WHAT IS REQUIRED
Rewrite the lines below as a numbered list, omitting any blank lines.
================================
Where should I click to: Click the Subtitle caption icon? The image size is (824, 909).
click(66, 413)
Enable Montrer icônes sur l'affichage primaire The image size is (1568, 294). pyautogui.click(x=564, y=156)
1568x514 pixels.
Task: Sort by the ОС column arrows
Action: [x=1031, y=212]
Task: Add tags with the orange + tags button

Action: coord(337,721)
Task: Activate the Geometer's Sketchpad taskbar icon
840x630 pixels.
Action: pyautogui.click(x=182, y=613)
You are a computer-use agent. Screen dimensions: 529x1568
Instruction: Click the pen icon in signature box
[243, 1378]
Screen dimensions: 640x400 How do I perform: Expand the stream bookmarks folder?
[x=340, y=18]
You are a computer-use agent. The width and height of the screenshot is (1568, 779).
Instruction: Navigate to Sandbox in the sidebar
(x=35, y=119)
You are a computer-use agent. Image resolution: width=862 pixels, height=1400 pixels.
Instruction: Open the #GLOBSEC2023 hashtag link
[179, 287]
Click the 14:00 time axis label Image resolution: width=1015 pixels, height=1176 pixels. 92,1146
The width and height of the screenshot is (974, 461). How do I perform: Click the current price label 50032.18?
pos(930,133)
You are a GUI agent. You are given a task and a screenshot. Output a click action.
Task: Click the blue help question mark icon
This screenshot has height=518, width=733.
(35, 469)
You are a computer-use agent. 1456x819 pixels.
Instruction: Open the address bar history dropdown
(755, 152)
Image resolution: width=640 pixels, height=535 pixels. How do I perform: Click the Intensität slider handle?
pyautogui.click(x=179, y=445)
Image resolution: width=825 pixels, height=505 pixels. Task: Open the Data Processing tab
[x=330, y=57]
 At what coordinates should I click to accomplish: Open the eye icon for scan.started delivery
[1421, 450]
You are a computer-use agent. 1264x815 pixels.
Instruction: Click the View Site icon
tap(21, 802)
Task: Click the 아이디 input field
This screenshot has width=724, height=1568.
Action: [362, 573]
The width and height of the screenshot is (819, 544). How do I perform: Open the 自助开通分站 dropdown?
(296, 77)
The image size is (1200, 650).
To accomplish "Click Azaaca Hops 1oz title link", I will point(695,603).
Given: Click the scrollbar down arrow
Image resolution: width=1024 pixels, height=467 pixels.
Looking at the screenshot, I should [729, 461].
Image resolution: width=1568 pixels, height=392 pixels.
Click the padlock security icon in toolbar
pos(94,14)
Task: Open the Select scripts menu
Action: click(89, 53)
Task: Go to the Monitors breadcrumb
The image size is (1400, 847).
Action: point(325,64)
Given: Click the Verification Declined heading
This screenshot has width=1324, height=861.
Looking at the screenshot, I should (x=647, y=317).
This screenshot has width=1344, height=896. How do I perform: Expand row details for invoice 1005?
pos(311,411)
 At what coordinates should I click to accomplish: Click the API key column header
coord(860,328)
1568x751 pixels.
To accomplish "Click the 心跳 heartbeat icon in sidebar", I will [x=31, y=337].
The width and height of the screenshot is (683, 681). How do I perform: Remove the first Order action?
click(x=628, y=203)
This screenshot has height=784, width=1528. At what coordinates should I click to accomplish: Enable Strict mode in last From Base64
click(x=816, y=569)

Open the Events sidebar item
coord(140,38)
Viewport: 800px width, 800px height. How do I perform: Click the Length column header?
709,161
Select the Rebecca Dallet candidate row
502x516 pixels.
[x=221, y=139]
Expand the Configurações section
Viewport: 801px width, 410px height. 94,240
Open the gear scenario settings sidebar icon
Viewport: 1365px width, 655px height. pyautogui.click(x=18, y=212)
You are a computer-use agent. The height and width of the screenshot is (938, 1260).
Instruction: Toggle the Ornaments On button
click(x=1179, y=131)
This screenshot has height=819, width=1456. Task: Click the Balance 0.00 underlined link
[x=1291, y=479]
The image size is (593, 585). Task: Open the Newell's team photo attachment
================================
OUTPUT OF THE TASK
1. Where should I click to: Click the Subtitle caption icon? The image size is (824, 909).
2. click(66, 413)
3. Enable Montrer icônes sur l'affichage primaire The image size is (1568, 294). pyautogui.click(x=564, y=156)
4. 1568x514 pixels.
5. Task: Sort by the ОС column arrows
6. Action: [x=1031, y=212]
7. Task: Add tags with the orange + tags button
8. Action: coord(337,721)
9. Task: Activate the Geometer's Sketchpad taskbar icon
10. 840x630 pixels.
11. Action: pyautogui.click(x=182, y=613)
12. You are a computer-use agent. Screen dimensions: 529x1568
13. Instruction: Click the pen icon in signature box
14. [243, 1378]
15. Screen dimensions: 640x400 How do I perform: Expand the stream bookmarks folder?
16. [x=340, y=18]
17. You are a computer-use agent. The width and height of the screenshot is (1568, 779).
18. Instruction: Navigate to Sandbox in the sidebar
19. (x=35, y=119)
20. You are a computer-use agent. Image resolution: width=862 pixels, height=1400 pixels.
21. Instruction: Open the #GLOBSEC2023 hashtag link
22. [179, 287]
23. Click the 14:00 time axis label Image resolution: width=1015 pixels, height=1176 pixels. 92,1146
24. The width and height of the screenshot is (974, 461). How do I perform: Click the current price label 50032.18?
25. pos(930,133)
26. You are a GUI agent. You are given a task and a screenshot. Output a click action.
27. Task: Click the blue help question mark icon
28. This screenshot has height=518, width=733.
29. (35, 469)
30. You are a computer-use agent. 1456x819 pixels.
31. Instruction: Open the address bar history dropdown
32. (755, 152)
33. Image resolution: width=640 pixels, height=535 pixels. How do I perform: Click the Intensität slider handle?
34. pyautogui.click(x=179, y=445)
35. Image resolution: width=825 pixels, height=505 pixels. Task: Open the Data Processing tab
36. [x=330, y=57]
37.  At what coordinates should I click to accomplish: Open the eye icon for scan.started delivery
38. [1421, 450]
39. You are a computer-use agent. 1264x815 pixels.
40. Instruction: Click the View Site icon
41. tap(21, 802)
42. Task: Click the 아이디 input field
43. This screenshot has width=724, height=1568.
44. Action: [362, 573]
45. The width and height of the screenshot is (819, 544). How do I perform: Open the 自助开通分站 dropdown?
46. (296, 77)
47. The image size is (1200, 650).
48. To accomplish "Click Azaaca Hops 1oz title link", I will point(695,603).
49. Given: Click the scrollbar down arrow
50. Image resolution: width=1024 pixels, height=467 pixels.
51. Looking at the screenshot, I should [729, 461].
52. Image resolution: width=1568 pixels, height=392 pixels.
53. Click the padlock security icon in toolbar
54. pos(94,14)
55. Task: Open the Select scripts menu
56. Action: click(89, 53)
57. Task: Go to the Monitors breadcrumb
58. The image size is (1400, 847).
59. Action: point(325,64)
60. Given: Click the Verification Declined heading
61. This screenshot has width=1324, height=861.
62. Looking at the screenshot, I should (x=647, y=317).
63. This screenshot has width=1344, height=896. How do I perform: Expand row details for invoice 1005?
64. pos(311,411)
65.  At what coordinates should I click to accomplish: Click the API key column header
66. coord(860,328)
67. 1568x751 pixels.
68. To accomplish "Click the 心跳 heartbeat icon in sidebar", I will [x=31, y=337].
69. The width and height of the screenshot is (683, 681). How do I perform: Remove the first Order action?
70. click(x=628, y=203)
71. This screenshot has height=784, width=1528. At what coordinates should I click to accomplish: Enable Strict mode in last From Base64
72. click(x=816, y=569)
73. Open the Events sidebar item
74. coord(140,38)
75. Viewport: 800px width, 800px height. How do I perform: Click the Length column header?
76. 709,161
77. Select the Rebecca Dallet candidate row
78. 502x516 pixels.
79. [x=221, y=139]
80. Expand the Configurações section
81. Viewport: 801px width, 410px height. 94,240
82. Open the gear scenario settings sidebar icon
83. Viewport: 1365px width, 655px height. pyautogui.click(x=18, y=212)
84. You are a computer-use agent. The height and width of the screenshot is (938, 1260).
85. Instruction: Toggle the Ornaments On button
86. click(x=1179, y=131)
87. This screenshot has height=819, width=1456. Task: Click the Balance 0.00 underlined link
88. [x=1291, y=479]
89. The image size is (593, 585). Task: Open the Newell's team photo attachment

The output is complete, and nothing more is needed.